* Supplied data:
^^^^^^^^
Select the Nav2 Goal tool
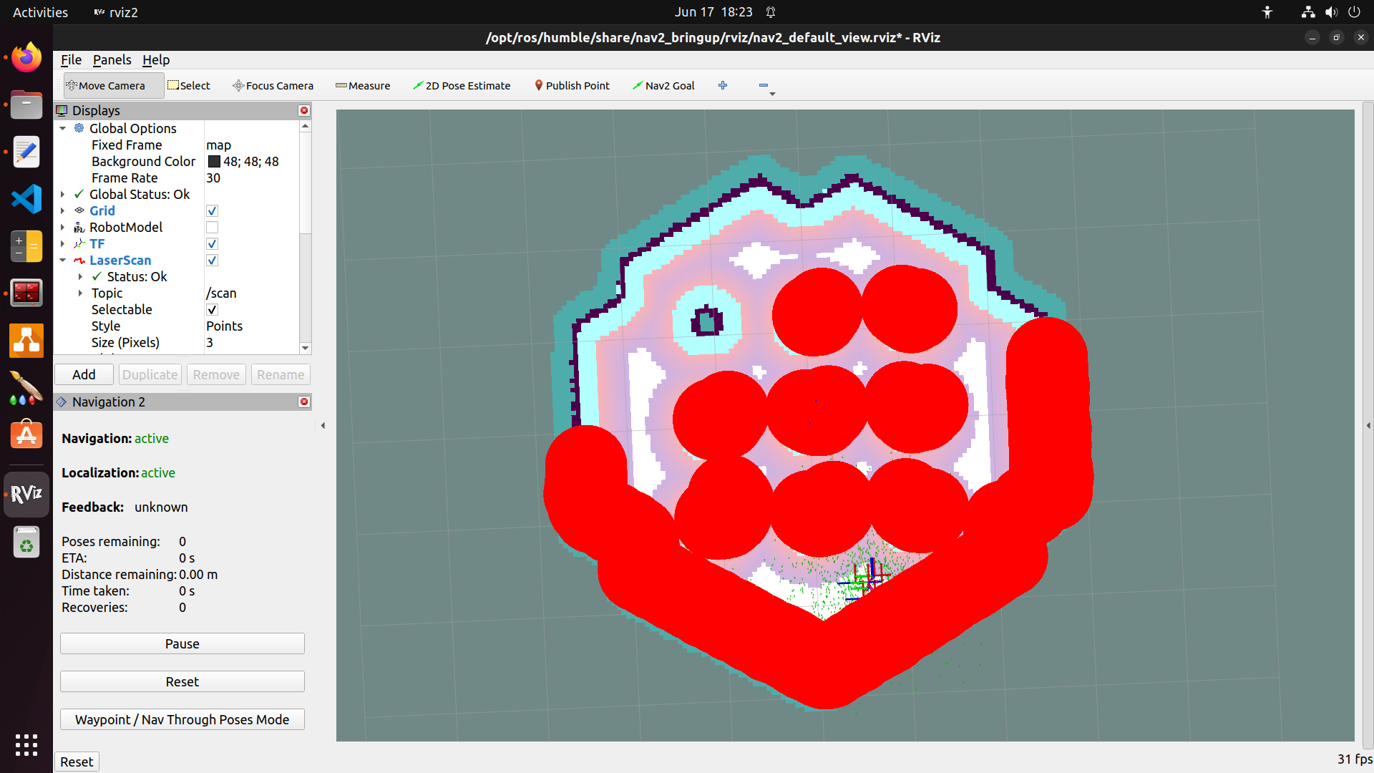Screen dimensions: 1374x773 click(663, 85)
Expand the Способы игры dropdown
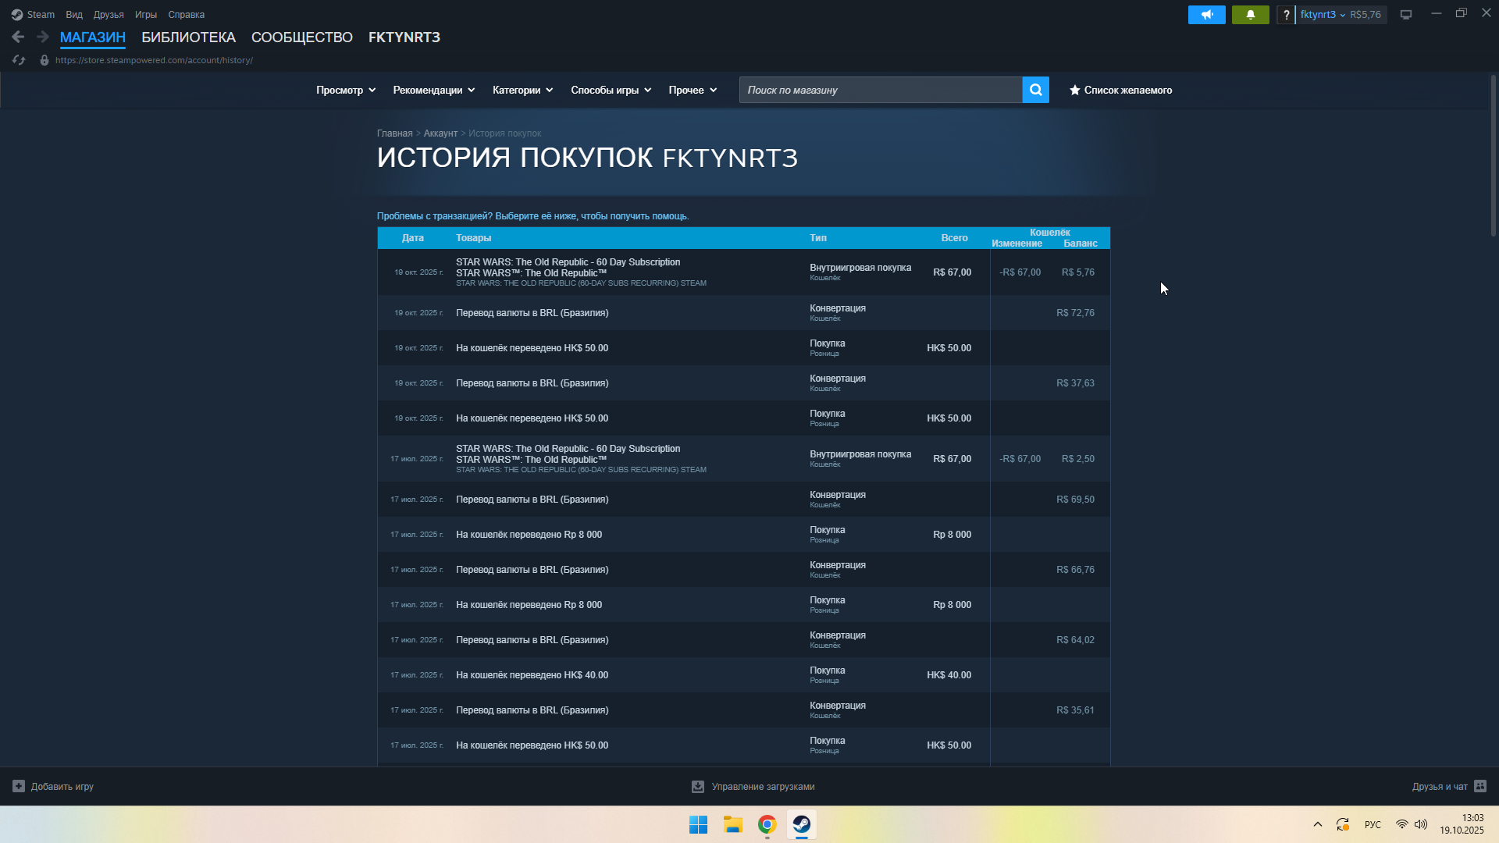 [611, 90]
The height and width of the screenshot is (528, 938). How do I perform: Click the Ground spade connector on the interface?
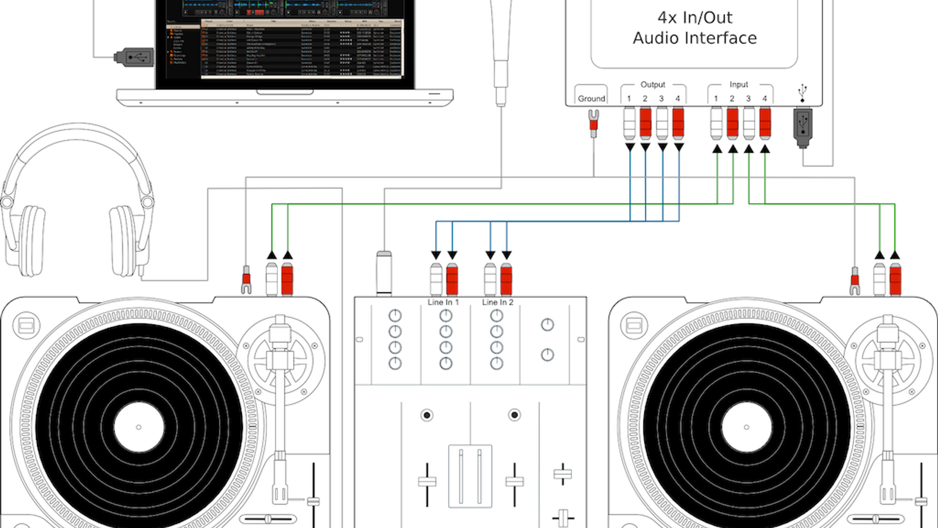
^^^^^^^^
* Directions: Give the material again exactly as it is, but keep the pictures out.

* Written response:
Select the Nav2 Goal tool
Screen dimensions: 1374x773 click(663, 85)
Expand the Способы игры dropdown
 [611, 90]
The height and width of the screenshot is (528, 938). How do I perform: Click the Ground spade connector on the interface?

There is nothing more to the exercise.